Errori e ritardi durante il parto
Nell’ottobre 2019 la Procura regionale aveva citato in giudizio il medico ginecologo e l’ostetrica di turno quella sera (nel dicembre 2015) al presidio ospedaliero di Chiari. Per entrambe si chiedeva la condanna, a titolo di responsabilità per colpa grave, alla rifusione del danno erariale causato alla Asst Franciacorta pari a 1.659.434 euro. Una richiesta che era basata sui risultati di alcune perizie e ravvisava ritardi ed errori inescusabili che hanno provocato la paralisi cerebrale infantile e lesioni permanenti al nascituro.
Disposta una Ctu
Il collegio giudicante, riunitosi il 7 luglio 2021, aveva però rilevato profili tecnici controversi e aveva deciso di disporre una Ctu, individuando nell’Ufficio del medico legale del Ministero della salute l’organo deputato a rilasciare il parere. La relazione dell’Uml è stata rilasciata il 28 aprile 2022: in conclusione, sono stati esclusi elementi di colpa, sia lieve che grave, a carico della ginecologa, mentre è stata rilevata “imperizia inescusabile” nella condotta dell’ostetrica, che non avrebbe interpretato correttamente i tracciati cardiotocografici. E’ stata dunque convocata una nuova udienza il 23 novembre 2022 ed entrambe le professioniste hanno depositato ulteriori memorie difensive.
Assolta la ginecologa, condannata l'ostetrica
Il collegio giudicante ha sostanzialmente accolto le conclusioni del Ctu, evidenziando che quella sera intorno alle 21.20 la ginecologa, praticando l’amnioinfusione, aveva agito correttamente e riportato i parametri alla normalità. Questo non richiedeva più la sua presenza costante. Alle 22.23, tuttavia, il Ctg risultava nuovamente preoccupante e dunque l’ostetrica avrebbe dovuto segnalare la situazione al medico di guardia.
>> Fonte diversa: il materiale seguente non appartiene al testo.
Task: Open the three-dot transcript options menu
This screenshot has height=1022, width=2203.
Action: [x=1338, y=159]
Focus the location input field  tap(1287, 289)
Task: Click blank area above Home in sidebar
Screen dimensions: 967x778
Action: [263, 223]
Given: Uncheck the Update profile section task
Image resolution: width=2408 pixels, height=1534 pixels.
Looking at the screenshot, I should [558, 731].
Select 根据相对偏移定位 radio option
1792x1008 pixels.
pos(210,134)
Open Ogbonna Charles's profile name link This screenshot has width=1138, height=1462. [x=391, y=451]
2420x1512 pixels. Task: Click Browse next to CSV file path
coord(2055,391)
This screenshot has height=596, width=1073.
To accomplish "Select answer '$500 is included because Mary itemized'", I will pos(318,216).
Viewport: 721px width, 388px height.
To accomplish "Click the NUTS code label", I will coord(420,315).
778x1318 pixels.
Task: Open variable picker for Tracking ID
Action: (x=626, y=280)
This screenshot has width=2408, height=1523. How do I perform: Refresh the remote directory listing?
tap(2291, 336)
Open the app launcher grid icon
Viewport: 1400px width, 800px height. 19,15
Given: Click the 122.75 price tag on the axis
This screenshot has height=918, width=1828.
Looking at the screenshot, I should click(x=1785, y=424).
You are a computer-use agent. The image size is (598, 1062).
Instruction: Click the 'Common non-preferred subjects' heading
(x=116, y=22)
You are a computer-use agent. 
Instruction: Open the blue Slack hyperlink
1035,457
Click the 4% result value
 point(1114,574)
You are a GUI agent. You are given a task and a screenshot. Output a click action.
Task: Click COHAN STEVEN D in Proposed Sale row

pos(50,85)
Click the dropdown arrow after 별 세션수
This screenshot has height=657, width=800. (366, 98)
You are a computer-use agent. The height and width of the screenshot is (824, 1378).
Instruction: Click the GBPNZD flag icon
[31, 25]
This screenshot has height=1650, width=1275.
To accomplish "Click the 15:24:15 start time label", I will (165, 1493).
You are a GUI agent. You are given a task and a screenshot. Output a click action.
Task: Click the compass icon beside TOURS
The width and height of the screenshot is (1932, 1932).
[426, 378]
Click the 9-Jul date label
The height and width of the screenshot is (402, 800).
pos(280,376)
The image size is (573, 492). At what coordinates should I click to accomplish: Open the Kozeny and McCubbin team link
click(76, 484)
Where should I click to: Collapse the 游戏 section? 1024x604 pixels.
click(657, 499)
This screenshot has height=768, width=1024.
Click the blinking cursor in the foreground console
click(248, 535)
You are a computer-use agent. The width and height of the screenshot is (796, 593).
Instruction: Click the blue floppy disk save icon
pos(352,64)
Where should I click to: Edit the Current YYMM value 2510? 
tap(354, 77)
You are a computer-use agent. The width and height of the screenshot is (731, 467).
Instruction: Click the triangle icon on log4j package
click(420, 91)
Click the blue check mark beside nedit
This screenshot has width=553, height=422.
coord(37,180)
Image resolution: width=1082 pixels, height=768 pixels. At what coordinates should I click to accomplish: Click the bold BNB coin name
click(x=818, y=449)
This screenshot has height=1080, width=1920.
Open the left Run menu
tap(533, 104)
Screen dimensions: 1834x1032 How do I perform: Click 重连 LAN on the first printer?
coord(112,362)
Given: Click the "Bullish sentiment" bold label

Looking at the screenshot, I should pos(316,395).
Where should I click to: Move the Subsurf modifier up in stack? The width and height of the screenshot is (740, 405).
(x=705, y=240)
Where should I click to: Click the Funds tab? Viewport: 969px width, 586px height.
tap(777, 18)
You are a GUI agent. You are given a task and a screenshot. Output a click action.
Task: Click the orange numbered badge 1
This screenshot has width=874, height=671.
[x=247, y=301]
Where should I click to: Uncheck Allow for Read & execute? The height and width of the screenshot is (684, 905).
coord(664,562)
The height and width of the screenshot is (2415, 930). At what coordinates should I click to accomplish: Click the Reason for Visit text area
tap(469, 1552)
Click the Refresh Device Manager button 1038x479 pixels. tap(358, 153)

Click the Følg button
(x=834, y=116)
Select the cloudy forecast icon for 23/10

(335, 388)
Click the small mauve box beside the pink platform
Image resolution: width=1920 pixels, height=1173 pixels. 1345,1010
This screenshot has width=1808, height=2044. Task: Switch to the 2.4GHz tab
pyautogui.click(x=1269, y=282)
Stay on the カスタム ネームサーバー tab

Cosa che invece non sarebbe stata fatta. Per la Corte dei conti per la ginecologa non si profila l’elemento soggettivo della colpa grave, semmai una colpa lieve per non essersi sincerata in modo spontaneo dell’andamento del travaglio tra le 22.30 e le 23.45 (quando è iniziata la fase espulsiva). Secondo la ricostruzione del collegio, il medico non è stato messo a conoscenza del peggioramento della situazione e quando finalmente è stato chiamato a intervenire (appunto alle 23.45), era troppo tardi per impedire il danno. Da qui dunque l’assoluzione per la ginecologa. Diversa invece, secondo la Corte, la posizione dell’ostetrica, ritenuta responsabile con i suoi errori, omissioni e ritardi nella gestione del travaglio delle gravi lesioni al nascituro. In particolare, l’ostetrica non avrebbe interpretato correttamente il tracciato Ctg, compito che rientra nella pratica routinaria della sua figura. La professionista, nelle sue memorie, si è difesa sostenendo di aver informato la dottoressa intorno alle 22.30 del tracciato preoccupante: una circostanza che però non trova alcun riscontro nel diario clinico. Per questo l’ostetrica è stata condannata.
Dovrà risarcire mezzo milione di euro
Per quanto riguarda l’ammontare del danno, il collegio ha ritenuto di non poter imputare l’intera somma all’ostetrica per la sussistenza di una colpa lieve della ginecologa, per la rilevante entità della somma rispetto al trattamento economico a lei riconosciuto, per la mancanza di precedenti negativi nella sua vita lavorativa e per la mancata predisposizione da parte della Asst di una copertura assicurativa in grado di esporla in misura meno consistente al rischio. Perciò la Corte dei conti l’ha condannata al pagamento di 500mila euro, pari a circa il 30% di quanto pagato alla Asst ai genitori del piccolo.